Problem statement:
When you reach the line in the data below that contains "Given: Expand the บริการ user menu chevron", please start repeating lines exactly, and stop after the line that contains "Switch to the Short", repeating nothing else.

Records:
◆ ◆ ◆ ◆ ◆ ◆ ◆
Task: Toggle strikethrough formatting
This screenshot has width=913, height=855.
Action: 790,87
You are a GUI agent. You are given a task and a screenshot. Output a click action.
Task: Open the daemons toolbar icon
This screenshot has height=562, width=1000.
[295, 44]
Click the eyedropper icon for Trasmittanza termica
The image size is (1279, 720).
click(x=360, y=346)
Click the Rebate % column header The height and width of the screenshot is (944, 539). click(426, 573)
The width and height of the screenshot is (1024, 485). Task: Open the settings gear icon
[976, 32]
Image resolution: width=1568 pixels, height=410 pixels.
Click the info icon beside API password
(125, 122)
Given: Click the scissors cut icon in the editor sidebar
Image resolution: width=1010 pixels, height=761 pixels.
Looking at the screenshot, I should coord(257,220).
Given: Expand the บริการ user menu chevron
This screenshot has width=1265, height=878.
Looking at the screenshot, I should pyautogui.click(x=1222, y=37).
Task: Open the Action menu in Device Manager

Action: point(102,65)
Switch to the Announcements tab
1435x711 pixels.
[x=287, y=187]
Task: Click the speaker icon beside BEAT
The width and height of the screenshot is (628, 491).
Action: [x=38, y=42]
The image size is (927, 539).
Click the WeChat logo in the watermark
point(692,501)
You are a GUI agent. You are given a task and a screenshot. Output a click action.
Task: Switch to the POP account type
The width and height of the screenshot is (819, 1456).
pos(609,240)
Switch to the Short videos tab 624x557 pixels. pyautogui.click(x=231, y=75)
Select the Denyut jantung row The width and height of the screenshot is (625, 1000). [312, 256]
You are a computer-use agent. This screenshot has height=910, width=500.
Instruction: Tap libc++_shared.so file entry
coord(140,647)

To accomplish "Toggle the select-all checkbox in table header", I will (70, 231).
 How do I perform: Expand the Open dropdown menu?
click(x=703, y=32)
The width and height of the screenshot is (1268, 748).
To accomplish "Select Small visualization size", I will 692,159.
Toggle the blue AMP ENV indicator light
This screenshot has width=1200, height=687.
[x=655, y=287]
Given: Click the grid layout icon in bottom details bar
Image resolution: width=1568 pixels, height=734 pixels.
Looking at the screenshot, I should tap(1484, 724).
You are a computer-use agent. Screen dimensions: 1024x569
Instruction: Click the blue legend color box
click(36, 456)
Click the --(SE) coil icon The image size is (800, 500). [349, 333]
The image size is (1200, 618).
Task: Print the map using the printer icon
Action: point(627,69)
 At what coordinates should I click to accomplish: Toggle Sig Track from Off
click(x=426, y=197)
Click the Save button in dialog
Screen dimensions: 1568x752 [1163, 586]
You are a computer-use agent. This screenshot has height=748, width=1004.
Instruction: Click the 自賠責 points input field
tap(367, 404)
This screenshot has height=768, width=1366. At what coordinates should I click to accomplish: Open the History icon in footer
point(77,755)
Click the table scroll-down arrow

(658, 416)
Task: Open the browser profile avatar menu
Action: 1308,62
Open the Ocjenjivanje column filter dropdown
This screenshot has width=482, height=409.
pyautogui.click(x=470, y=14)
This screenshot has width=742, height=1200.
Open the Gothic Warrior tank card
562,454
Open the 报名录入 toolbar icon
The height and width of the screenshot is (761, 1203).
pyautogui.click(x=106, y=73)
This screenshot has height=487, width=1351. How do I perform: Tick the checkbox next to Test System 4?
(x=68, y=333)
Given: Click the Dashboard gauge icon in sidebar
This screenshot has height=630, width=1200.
◆ ◆ ◆ ◆ ◆ ◆ ◆
Solution:
Given: Expand the บริการ user menu chevron
This screenshot has width=1265, height=878.
Looking at the screenshot, I should pyautogui.click(x=1222, y=37).
Task: Open the Action menu in Device Manager

Action: point(102,65)
Switch to the Announcements tab
1435x711 pixels.
[x=287, y=187]
Task: Click the speaker icon beside BEAT
The width and height of the screenshot is (628, 491).
Action: [x=38, y=42]
The image size is (927, 539).
Click the WeChat logo in the watermark
point(692,501)
You are a GUI agent. You are given a task and a screenshot. Output a click action.
Task: Switch to the POP account type
The width and height of the screenshot is (819, 1456).
pos(609,240)
Switch to the Short videos tab 624x557 pixels. pyautogui.click(x=231, y=75)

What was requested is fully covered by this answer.